Exercise directions:
Find each line below that includes "computer", then copy it.

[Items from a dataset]
▬▬▬▬▬▬

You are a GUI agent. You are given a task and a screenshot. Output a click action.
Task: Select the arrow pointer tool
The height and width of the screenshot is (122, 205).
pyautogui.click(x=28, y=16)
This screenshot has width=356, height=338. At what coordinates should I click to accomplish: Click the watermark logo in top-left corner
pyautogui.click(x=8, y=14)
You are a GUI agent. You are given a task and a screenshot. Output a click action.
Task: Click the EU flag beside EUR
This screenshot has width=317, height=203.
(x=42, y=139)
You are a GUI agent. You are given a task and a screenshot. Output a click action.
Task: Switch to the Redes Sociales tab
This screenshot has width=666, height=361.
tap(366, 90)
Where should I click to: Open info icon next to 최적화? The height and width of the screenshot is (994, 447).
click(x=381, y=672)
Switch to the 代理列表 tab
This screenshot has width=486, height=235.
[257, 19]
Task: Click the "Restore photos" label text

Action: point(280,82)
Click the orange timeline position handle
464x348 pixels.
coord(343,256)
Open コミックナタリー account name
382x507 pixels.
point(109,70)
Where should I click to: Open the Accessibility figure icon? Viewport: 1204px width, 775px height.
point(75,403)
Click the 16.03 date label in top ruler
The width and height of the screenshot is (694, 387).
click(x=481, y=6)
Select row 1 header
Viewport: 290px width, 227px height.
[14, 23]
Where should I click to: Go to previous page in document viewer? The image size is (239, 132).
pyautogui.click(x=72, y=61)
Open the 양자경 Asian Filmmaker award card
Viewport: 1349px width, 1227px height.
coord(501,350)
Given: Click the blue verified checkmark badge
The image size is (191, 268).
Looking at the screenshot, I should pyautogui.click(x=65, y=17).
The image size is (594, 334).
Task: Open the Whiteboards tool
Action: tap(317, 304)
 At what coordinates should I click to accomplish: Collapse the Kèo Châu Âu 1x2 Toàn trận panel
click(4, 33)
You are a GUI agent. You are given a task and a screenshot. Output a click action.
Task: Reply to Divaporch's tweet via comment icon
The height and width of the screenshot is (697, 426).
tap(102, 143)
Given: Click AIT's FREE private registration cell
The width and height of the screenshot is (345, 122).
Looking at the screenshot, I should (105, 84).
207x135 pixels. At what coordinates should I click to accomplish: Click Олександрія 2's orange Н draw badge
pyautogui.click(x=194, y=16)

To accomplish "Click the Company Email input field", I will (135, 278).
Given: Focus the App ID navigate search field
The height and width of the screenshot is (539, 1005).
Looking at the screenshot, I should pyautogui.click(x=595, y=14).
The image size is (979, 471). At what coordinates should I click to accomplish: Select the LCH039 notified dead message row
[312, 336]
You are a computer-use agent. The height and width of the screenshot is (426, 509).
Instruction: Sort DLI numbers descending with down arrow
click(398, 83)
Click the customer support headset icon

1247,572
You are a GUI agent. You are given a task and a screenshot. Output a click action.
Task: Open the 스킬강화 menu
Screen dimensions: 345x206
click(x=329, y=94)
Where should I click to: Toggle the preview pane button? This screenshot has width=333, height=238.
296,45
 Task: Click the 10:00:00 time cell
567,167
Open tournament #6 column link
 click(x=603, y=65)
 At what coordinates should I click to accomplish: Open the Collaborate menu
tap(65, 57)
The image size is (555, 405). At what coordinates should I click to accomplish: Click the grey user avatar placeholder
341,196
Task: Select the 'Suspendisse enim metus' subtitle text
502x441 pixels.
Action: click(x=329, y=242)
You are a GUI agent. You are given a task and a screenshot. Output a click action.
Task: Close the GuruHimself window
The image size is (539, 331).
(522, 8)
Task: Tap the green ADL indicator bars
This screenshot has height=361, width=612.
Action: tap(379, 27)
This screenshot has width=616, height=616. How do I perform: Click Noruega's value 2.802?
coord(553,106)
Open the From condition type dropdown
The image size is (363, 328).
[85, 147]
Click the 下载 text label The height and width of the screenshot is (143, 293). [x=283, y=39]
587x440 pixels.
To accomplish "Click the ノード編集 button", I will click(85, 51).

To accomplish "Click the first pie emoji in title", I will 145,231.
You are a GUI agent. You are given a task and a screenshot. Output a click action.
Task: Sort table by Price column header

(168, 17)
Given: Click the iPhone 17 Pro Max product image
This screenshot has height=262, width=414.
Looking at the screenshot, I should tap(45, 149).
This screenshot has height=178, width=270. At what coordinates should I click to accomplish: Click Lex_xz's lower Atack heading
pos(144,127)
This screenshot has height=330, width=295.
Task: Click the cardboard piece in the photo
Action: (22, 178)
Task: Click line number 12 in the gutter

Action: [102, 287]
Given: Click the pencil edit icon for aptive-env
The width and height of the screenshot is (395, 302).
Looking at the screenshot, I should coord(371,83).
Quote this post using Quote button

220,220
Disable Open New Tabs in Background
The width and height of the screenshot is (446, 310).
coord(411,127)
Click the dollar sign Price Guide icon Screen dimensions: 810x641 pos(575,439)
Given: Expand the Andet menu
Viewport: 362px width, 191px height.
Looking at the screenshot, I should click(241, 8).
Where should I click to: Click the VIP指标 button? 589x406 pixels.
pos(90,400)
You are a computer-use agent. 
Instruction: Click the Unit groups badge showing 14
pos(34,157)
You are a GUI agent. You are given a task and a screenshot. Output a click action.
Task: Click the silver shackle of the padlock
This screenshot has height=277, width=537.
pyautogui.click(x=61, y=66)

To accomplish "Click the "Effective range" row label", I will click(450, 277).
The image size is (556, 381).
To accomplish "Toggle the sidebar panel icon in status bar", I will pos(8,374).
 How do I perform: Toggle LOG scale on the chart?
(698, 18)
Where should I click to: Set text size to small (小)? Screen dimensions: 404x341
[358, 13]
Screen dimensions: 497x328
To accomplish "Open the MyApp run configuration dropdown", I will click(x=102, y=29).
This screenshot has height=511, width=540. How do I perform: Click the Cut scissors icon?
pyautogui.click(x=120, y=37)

▬▬▬▬▬▬

Answer to the exercise:
You are a computer-use agent. The height and width of the screenshot is (426, 509).
You are a computer-use agent. 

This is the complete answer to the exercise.